The S and C Corporation

1.   The S Corporation
An S corporation is a corporation that has filed IRS Form 2553, choosing to have all profits taxed to the shareholders rather than to the corporation. Not all corporations are eligible for S corporation status. The S corporation can have no more than 75 shareholders. These shareholders must be individuals or certain types of trusts, estates or tax-exempt organizations. The company may only have one class of stock, or more than one class if the only differences are voting differences. All shareholders must be “natural” persons (this means an actual human being, rather than a legal “person” like a corporation). They cannot be non-resident aliens.



An S corporation files a corporate tax return, but pays no federal tax. The profit shown on the S corporation’s tax return is reported on the owners’ tax returns. In some states, even an S corporation must pay a corporate excise tax.
If an entity begins as an S corporation, but then violates one of the criteria required to remain an S corporation, it converts automatically by operation of law to a C corporation. No filing is required.

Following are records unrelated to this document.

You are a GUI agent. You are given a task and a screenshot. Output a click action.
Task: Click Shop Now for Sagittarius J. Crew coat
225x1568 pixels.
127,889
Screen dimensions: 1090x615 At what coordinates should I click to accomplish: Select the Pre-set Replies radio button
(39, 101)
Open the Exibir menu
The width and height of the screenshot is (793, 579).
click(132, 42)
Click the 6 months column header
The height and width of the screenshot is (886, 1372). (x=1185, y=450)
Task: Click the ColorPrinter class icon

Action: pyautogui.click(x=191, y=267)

A corporation can also voluntarily elect to terminate its S corporation status.

2.   The C Corporation
A C corporation is any business corporation that has not elected to be taxed as an S corporation. A C corporation pays income tax on its profits, unlike an S corporation, which does not. If a profitable C corporation then pays dividends to its shareholders, the income is taxed an additional time at the shareholder level, thus taxing the same revenues twice.